What is needed: Pictures aside, repeat every record below exactly.

Input material:
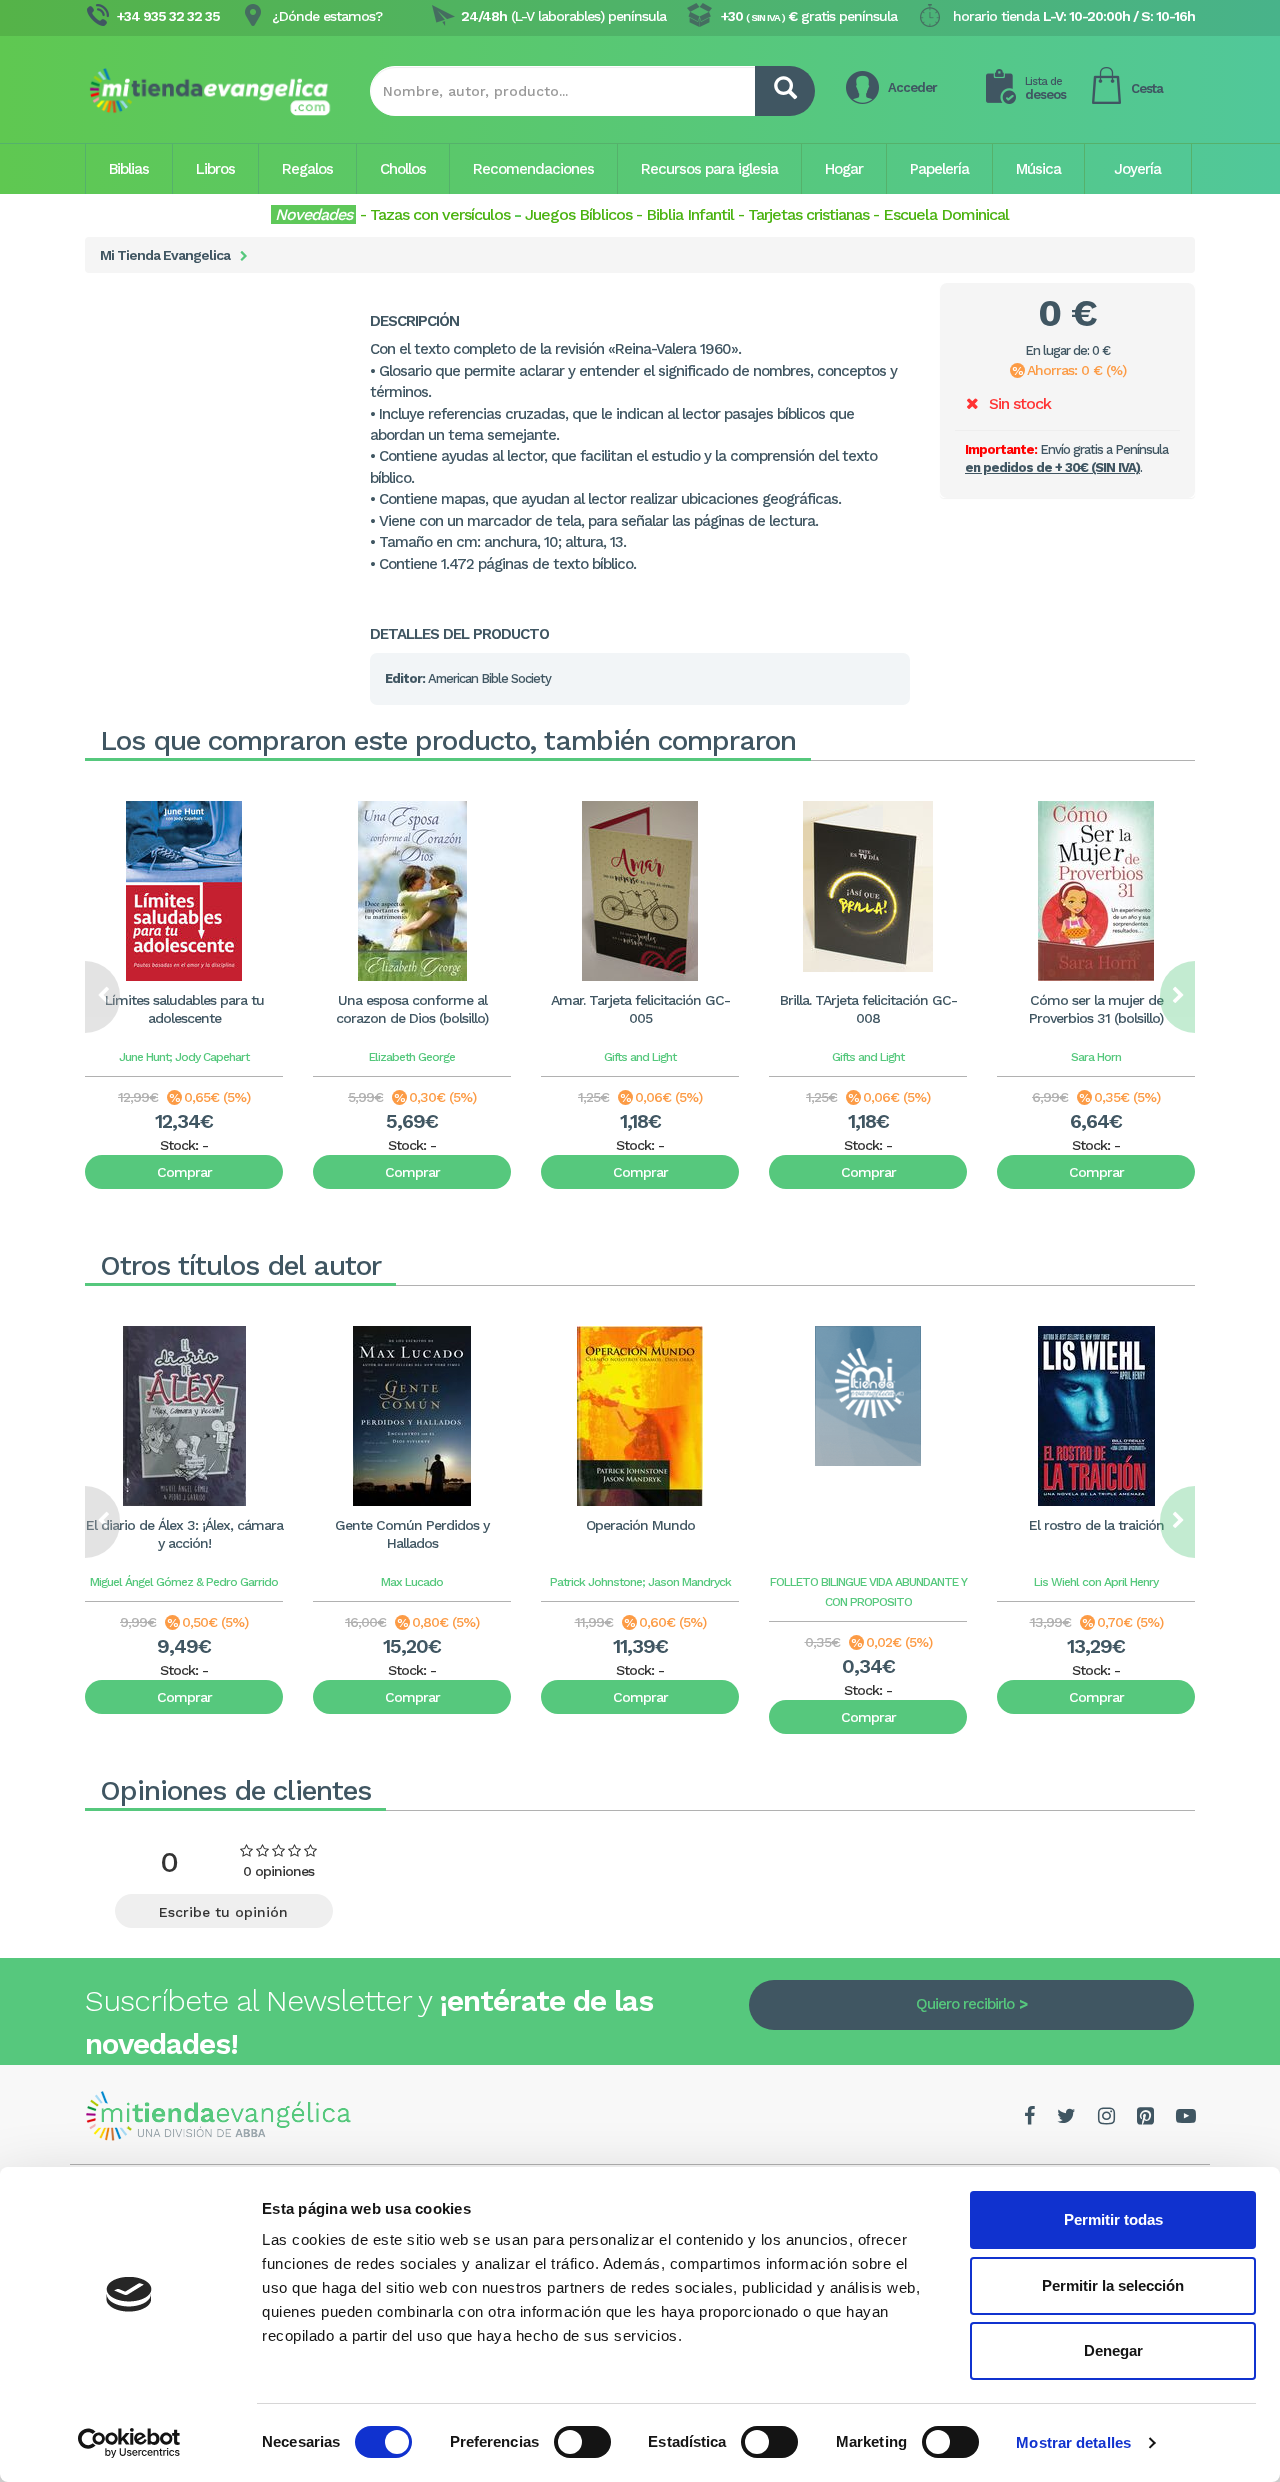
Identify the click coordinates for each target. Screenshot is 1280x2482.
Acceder (912, 87)
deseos (1045, 88)
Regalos (307, 169)
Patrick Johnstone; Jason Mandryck (640, 1582)
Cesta (1147, 88)
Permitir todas (1113, 2219)
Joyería (1137, 169)
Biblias (129, 169)
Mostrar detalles (1073, 2442)
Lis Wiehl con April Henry (1096, 1582)
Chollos (403, 169)
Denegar (1113, 2350)
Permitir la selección (1113, 2285)
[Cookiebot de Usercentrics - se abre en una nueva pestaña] (129, 2443)
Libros (215, 169)
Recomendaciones (533, 169)
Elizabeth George (412, 1057)
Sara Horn (1096, 1057)
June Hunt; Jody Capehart (184, 1057)
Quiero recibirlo (965, 2004)
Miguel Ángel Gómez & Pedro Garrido (184, 1582)
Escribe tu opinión (223, 1912)
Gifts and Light (640, 1057)
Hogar (844, 169)
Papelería (939, 169)
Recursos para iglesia (709, 169)
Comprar (184, 1172)
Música (1038, 169)
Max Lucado (412, 1582)
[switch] (582, 2442)
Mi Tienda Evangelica (165, 255)
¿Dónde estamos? (327, 16)
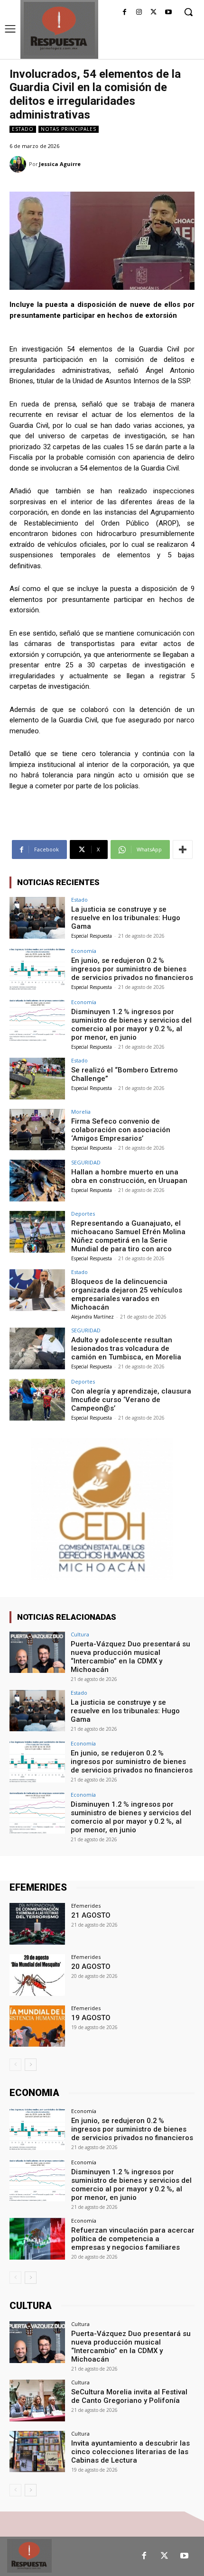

Reply to the task:
Identify the click coordinates for each target. Screenshot is 1280x2482.
Acceder (912, 87)
deseos (1045, 88)
Regalos (307, 169)
Patrick Johnstone; Jason Mandryck (640, 1582)
Cesta (1147, 88)
Permitir todas (1113, 2219)
Joyería (1137, 169)
Biblias (129, 169)
Mostrar detalles (1073, 2442)
Lis Wiehl con April Henry (1096, 1582)
Chollos (403, 169)
Denegar (1113, 2350)
Permitir la selección (1113, 2285)
[Cookiebot de Usercentrics - se abre en una nueva pestaña] (129, 2443)
Libros (215, 169)
Recomendaciones (533, 169)
Elizabeth George (412, 1057)
Sara Horn (1096, 1057)
June Hunt; Jody Capehart (184, 1057)
Quiero recibirlo (965, 2004)
Miguel Ángel Gómez & Pedro Garrido (184, 1582)
Escribe tu opinión (223, 1912)
Gifts and Light (640, 1057)
Hogar (844, 169)
Papelería (939, 169)
Recursos para iglesia (709, 169)
Comprar (184, 1172)
Música (1038, 169)
Max Lucado (412, 1582)
[switch] (582, 2442)
Mi Tienda Evangelica (165, 255)
¿Dónde estamos? (327, 16)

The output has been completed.